_The task:_
Can you repeat the lines from the one containing "Viewport: 640px width, 400px" through the one containing "pos(27,114)", replacing "bullet" with "radio button" and leaving everything else unchanged?
....
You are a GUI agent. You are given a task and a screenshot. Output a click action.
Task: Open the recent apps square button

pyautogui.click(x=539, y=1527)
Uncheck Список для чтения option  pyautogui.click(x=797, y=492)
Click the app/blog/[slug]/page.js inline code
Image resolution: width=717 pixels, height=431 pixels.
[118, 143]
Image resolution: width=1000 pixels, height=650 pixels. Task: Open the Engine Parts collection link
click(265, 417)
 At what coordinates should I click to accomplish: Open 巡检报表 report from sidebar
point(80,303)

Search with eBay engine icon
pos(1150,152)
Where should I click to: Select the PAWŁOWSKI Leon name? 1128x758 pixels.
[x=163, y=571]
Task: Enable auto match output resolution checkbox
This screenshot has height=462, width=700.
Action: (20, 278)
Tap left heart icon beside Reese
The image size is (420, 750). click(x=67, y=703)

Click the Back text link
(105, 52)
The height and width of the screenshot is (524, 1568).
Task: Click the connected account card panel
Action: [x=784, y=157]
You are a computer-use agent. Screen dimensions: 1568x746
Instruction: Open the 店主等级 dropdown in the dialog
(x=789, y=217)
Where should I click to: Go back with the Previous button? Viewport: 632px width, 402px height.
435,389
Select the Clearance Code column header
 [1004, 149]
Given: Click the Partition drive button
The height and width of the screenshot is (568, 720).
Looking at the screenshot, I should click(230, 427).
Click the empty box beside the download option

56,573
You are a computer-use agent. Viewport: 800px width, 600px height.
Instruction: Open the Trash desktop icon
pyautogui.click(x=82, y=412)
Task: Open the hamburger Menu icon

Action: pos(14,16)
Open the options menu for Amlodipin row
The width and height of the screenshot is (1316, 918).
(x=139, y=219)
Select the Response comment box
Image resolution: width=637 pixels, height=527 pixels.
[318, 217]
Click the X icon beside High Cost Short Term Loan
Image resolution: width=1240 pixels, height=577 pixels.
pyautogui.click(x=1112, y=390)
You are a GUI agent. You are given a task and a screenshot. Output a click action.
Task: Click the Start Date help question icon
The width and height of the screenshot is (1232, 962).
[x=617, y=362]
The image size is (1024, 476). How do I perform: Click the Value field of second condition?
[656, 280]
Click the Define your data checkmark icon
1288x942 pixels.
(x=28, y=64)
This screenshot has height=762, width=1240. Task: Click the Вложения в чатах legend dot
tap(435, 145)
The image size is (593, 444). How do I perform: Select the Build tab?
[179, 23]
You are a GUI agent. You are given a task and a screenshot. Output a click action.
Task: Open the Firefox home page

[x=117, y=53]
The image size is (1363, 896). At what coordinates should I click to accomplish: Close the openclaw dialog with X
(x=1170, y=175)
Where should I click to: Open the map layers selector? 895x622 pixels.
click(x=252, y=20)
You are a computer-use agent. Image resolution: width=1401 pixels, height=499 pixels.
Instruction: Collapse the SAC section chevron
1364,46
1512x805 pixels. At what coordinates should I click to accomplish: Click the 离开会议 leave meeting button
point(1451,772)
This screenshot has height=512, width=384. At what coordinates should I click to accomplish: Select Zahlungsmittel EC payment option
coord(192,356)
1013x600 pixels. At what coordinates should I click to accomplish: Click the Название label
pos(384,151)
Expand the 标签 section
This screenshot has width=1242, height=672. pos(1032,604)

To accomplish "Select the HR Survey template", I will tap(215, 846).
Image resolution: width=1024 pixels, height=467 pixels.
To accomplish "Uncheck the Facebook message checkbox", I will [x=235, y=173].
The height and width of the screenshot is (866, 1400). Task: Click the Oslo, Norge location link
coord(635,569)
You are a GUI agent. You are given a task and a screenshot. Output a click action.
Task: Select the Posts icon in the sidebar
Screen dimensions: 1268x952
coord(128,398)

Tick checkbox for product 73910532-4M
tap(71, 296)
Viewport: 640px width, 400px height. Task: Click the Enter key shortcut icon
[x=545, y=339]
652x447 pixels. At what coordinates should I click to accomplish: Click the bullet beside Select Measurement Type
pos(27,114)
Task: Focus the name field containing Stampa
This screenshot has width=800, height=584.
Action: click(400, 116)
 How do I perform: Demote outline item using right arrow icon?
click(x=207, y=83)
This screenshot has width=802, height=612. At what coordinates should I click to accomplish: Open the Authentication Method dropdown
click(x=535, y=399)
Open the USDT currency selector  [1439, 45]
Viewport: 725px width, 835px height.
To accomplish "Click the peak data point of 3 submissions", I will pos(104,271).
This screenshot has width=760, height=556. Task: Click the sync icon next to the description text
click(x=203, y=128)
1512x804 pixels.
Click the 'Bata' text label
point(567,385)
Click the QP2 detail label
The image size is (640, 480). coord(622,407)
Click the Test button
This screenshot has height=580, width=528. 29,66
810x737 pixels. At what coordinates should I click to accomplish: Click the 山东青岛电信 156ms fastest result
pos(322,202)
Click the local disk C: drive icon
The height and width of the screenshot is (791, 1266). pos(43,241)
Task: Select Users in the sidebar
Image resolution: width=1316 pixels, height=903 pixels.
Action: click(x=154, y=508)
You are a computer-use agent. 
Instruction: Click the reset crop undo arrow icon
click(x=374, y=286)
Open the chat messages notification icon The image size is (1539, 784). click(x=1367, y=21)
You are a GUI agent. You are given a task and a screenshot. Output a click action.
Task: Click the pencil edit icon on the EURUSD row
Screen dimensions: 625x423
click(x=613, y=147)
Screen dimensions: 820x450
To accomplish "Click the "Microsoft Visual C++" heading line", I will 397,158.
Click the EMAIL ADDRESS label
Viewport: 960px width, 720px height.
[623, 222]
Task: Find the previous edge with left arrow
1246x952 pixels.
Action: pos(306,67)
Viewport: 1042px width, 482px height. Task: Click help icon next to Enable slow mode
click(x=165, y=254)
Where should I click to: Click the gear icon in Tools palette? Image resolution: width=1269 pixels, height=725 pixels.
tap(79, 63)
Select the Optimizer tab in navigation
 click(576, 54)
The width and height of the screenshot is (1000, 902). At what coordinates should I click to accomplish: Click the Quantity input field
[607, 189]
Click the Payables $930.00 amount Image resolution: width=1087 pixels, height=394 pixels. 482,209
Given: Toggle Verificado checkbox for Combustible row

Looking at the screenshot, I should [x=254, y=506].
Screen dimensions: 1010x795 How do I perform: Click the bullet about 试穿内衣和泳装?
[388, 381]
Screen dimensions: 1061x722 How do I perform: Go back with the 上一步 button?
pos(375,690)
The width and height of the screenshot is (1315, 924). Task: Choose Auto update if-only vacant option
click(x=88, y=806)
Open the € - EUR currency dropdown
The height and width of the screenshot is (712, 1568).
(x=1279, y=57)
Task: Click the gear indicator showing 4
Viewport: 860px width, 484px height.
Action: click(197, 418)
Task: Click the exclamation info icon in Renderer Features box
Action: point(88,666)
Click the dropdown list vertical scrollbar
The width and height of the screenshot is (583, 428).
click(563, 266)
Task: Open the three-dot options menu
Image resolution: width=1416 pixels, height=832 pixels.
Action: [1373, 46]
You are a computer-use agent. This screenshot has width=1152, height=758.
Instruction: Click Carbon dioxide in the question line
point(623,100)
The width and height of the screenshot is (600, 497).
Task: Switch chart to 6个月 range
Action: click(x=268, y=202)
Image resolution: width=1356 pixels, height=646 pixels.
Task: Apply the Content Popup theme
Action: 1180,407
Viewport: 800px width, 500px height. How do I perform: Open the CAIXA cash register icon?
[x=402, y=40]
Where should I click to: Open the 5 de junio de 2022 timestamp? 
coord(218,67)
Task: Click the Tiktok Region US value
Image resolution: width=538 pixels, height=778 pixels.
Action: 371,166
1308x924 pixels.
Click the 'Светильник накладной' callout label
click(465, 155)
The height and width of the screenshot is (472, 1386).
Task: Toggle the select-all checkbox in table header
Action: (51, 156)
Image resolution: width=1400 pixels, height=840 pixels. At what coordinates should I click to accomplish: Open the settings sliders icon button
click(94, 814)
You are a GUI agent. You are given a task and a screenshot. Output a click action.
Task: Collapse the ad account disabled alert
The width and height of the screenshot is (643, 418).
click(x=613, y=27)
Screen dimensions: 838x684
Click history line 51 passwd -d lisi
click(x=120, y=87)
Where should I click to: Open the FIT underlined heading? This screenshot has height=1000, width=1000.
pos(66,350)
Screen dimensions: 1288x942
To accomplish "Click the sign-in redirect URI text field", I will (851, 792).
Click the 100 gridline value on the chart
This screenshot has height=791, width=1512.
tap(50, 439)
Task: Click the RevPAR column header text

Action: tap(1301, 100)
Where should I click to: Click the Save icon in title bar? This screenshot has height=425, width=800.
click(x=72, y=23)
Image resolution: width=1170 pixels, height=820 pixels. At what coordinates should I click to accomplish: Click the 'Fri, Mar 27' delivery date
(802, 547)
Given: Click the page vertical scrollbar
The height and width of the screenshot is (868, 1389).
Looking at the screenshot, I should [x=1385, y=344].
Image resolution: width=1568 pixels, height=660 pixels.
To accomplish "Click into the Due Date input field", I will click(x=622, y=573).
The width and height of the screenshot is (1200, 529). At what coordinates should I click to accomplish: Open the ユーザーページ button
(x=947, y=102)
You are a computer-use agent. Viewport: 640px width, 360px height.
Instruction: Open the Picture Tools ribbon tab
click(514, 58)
....
_Completed task:_
Viewport: 640px width, 400px height. Task: Click the Enter key shortcut icon
[x=545, y=339]
652x447 pixels. At what coordinates should I click to accomplish: Click the radio button beside Select Measurement Type
pos(27,114)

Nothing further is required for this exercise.